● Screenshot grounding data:
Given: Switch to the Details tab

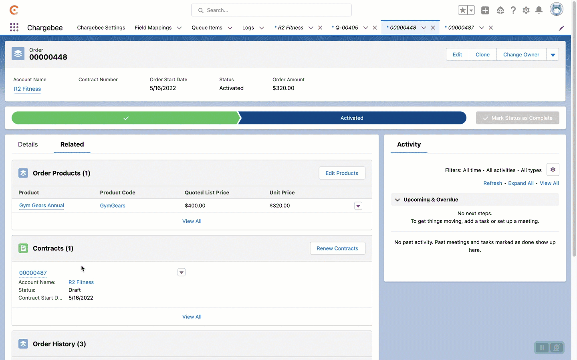Looking at the screenshot, I should (28, 144).
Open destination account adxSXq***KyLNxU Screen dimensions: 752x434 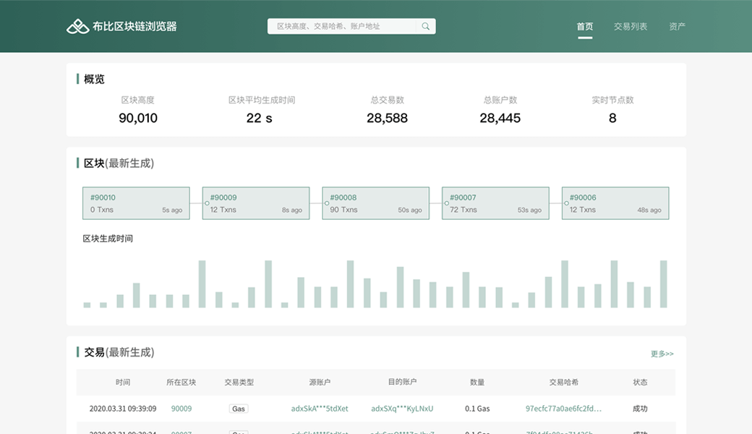click(402, 409)
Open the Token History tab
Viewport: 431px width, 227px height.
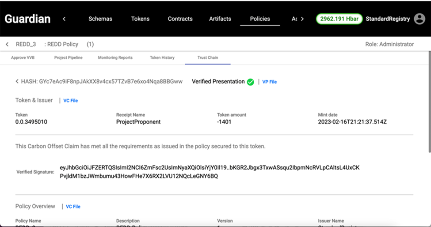click(162, 57)
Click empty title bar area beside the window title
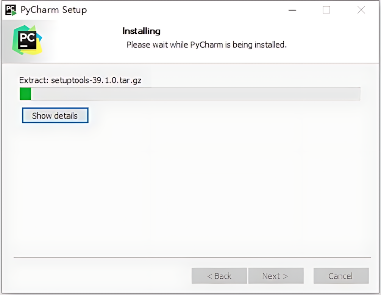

● ACTIVITY: Please write out, word for word, only the lines from the one holding "Viewport: 431px width, 227px height." through the end of the records above, with both end lines included and the pictures dropped.

● EXPECTED ANSWER:
Viewport: 431px width, 227px height.
click(162, 57)
Click empty title bar area beside the window title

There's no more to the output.